US 20010004819 A1
A formwork system is provided for prefabricated concrete parts, wherein a magnetic body can be set with its underside on a base plate and over which formwork parts can be fixed in their respective position. The formwork part has a lift-off stirrup engaging over the magnetic body, and between the lift-off stirrup and the cover side of the magnetic body facing away from the base plate there is a slot into which the magnetic body is retractable with a lifting element. This formwork system is characterized by a retaining elements which are releasably coupled on the magnetic body when it is retracted into the slot. This has the advantage that, by the couplable retaining elements, the magnetic body is securely fixed in the lift-off stirrup in its retracted state.
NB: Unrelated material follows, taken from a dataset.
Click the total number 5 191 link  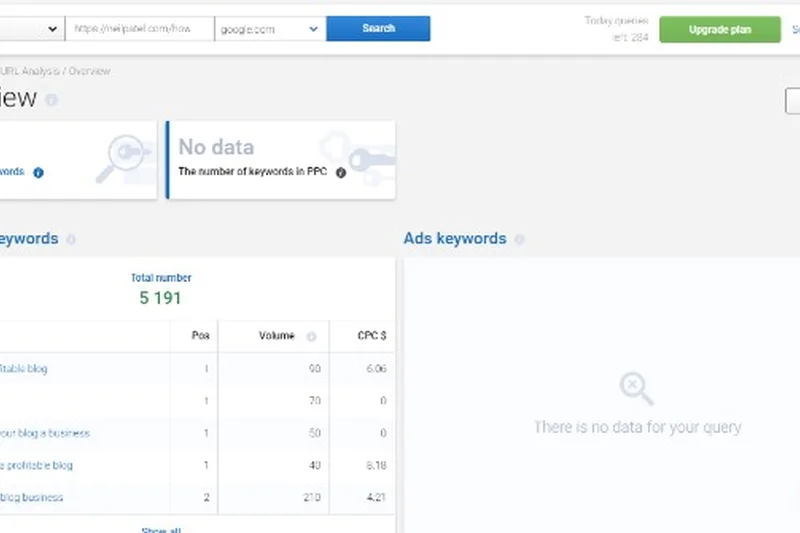tap(160, 298)
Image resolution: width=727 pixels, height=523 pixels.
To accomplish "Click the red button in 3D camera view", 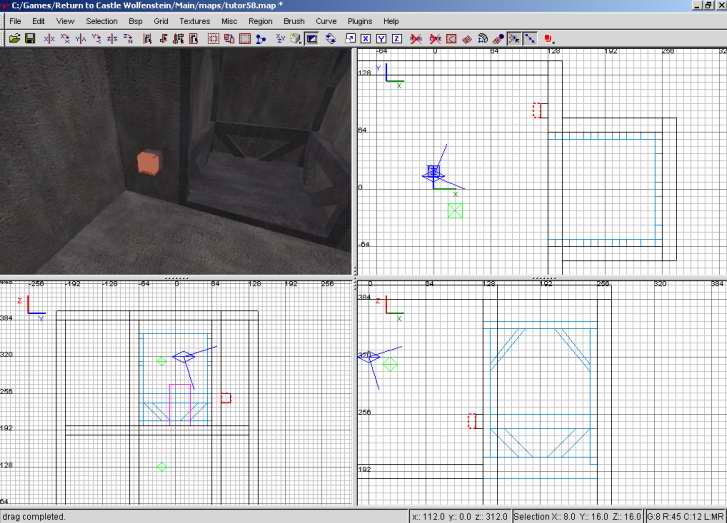I will click(x=148, y=163).
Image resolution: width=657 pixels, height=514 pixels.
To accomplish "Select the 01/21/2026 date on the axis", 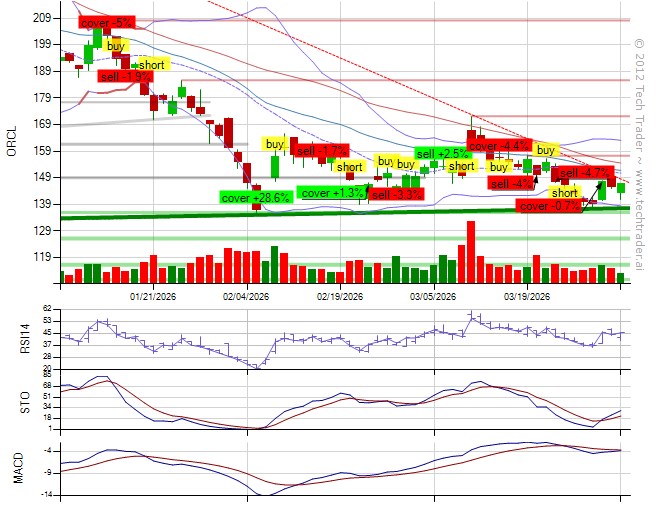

Preferably, the coupling elements are constructed as magnetic and adhesion surfaces, which are arranged in the region of the slot between the magnetic body and lift-off stirrup.
1. A formwork system for concrete parts, comprising a magnetic body (5) which can be set with its underside (7) on a base plate (6) and over which formwork parts (1) can be fixed in their respective position, wherein the formwork part (1) has a lift-off stirrup (9, 2, 8) engaging over the magnetic body (5), the lift-off stirrup and a cover side (10) of the magnetic body (5) facing away from the base plate (6) forming a slot (11) therebetween, into which the magnetic body (5) is retractable by a lifting element (12, 13), and wherein a retaining element (2) is present which is releasably coupled to the magnetic body (5), when the magnetic body (5) is retracted into the slot (11).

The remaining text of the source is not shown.